--- Stored data ---

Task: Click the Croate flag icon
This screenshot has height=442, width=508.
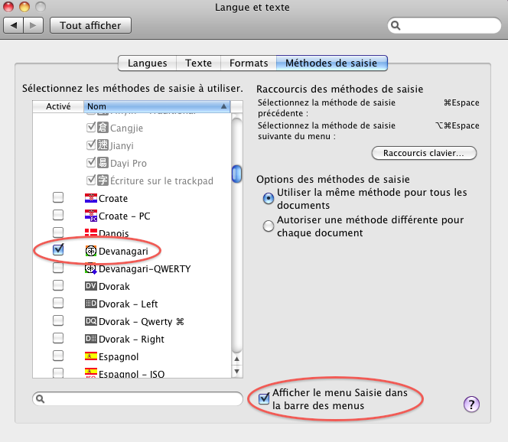Action: (90, 198)
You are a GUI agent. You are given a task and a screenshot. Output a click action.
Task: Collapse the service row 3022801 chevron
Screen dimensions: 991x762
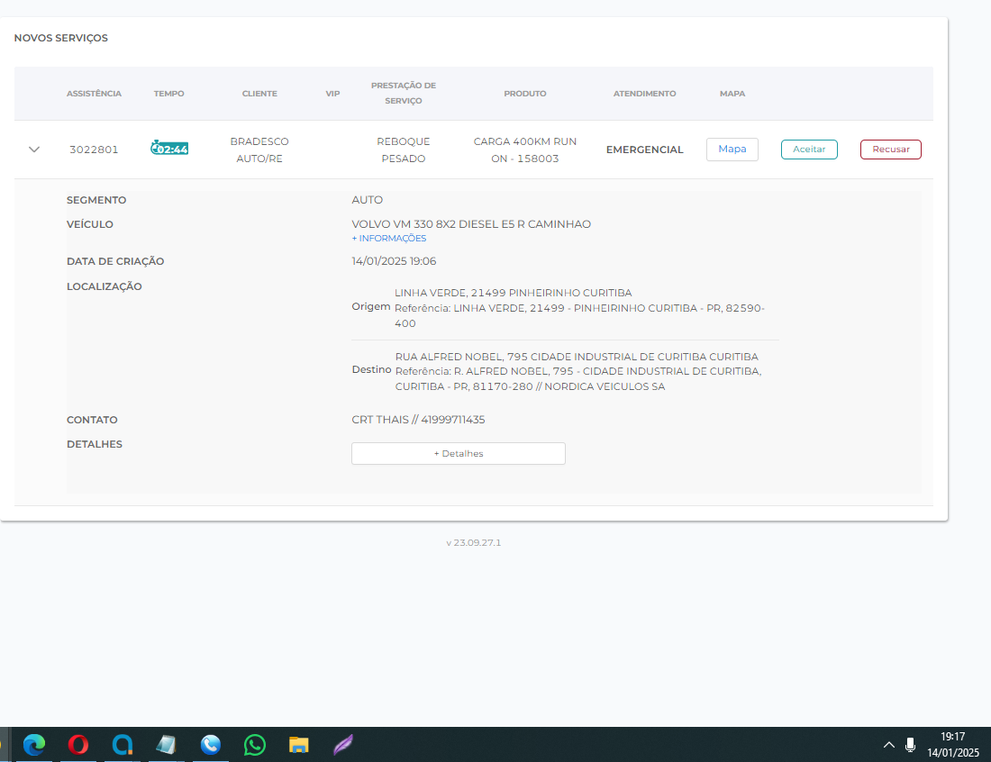(x=34, y=150)
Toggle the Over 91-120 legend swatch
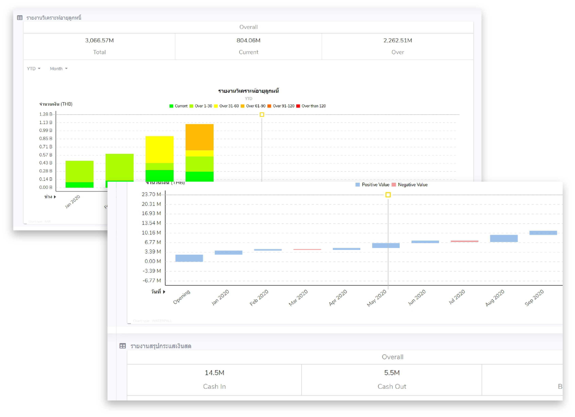The width and height of the screenshot is (575, 417). click(x=269, y=106)
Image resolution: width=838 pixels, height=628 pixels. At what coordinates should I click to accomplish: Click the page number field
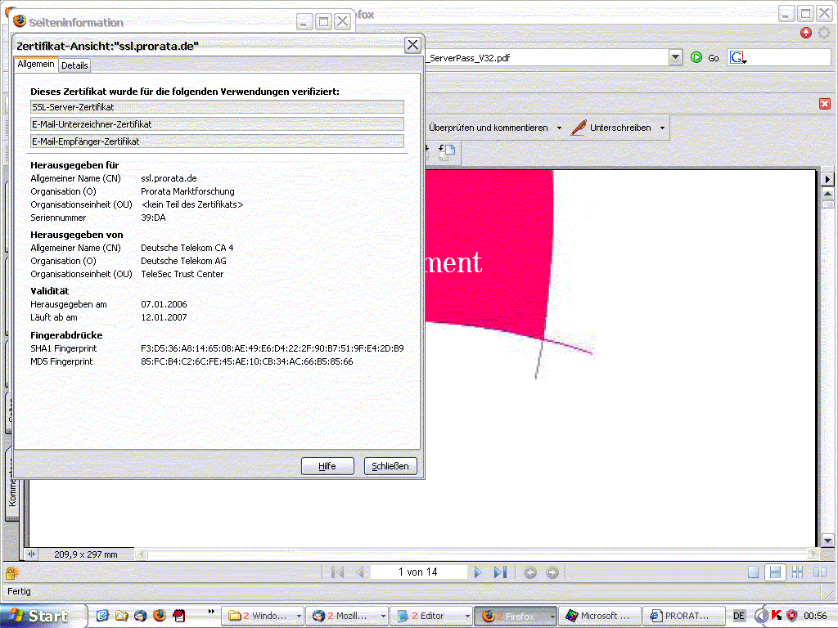click(418, 572)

---

Rewrite the data above as a JSON list of strings, with one string for each line and no entries for blank lines. Leave the pictures out of your answer.

[
  "Task: Click the Croate flag icon",
  "This screenshot has height=442, width=508.",
  "Action: (90, 198)",
  "You are a GUI agent. You are given a task and a screenshot. Output a click action.",
  "Task: Collapse the service row 3022801 chevron",
  "Screen dimensions: 991x762",
  "(x=34, y=150)",
  "Toggle the Over 91-120 legend swatch",
  "The width and height of the screenshot is (575, 417). click(x=269, y=106)",
  "Image resolution: width=838 pixels, height=628 pixels. At what coordinates should I click to accomplish: Click the page number field",
  "click(418, 572)"
]